(Word and element location data)
+---+

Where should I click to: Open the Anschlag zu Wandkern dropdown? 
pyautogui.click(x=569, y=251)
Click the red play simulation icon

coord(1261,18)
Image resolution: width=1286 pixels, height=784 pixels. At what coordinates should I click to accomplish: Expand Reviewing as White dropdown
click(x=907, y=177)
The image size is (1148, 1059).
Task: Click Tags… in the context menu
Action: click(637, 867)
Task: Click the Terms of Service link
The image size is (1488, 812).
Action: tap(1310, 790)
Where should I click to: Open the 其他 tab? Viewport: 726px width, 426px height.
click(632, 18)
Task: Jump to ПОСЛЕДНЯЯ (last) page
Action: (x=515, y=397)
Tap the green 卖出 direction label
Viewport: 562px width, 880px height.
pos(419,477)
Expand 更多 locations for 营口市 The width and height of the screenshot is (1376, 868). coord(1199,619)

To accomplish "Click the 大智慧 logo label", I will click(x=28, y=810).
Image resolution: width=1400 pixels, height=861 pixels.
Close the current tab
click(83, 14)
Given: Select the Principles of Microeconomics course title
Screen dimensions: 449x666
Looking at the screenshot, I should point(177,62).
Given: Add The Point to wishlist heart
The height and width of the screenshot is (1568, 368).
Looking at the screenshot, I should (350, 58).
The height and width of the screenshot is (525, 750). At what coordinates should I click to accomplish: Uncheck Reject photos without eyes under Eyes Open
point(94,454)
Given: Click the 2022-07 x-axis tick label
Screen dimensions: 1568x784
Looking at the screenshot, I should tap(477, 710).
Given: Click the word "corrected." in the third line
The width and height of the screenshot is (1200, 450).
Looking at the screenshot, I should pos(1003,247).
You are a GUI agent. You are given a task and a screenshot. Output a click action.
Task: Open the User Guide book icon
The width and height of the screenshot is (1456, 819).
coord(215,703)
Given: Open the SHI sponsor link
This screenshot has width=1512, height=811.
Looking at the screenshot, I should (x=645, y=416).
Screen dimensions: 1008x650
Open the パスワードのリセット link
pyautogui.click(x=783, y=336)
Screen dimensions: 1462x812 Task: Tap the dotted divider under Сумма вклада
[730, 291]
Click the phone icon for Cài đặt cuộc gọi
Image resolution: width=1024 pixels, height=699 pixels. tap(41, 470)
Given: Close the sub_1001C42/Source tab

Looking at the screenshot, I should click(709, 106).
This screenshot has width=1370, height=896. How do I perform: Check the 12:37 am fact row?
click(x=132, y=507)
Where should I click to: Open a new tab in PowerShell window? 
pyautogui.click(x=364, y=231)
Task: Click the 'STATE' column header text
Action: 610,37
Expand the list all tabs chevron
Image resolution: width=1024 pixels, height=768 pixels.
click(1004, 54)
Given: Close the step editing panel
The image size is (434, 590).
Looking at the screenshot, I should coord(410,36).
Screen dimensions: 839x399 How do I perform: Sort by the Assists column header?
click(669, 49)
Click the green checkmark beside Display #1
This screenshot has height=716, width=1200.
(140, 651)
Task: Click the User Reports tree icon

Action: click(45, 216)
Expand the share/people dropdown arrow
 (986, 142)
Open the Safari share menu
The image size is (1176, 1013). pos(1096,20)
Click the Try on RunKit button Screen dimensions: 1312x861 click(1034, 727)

+---+

DO THIS
Return verbatim the portion of the data that runs from its first line through the line containing "coord(1261,18)", with both ends included.

EXPECTED ANSWER
Where should I click to: Open the Anschlag zu Wandkern dropdown? 
pyautogui.click(x=569, y=251)
Click the red play simulation icon

coord(1261,18)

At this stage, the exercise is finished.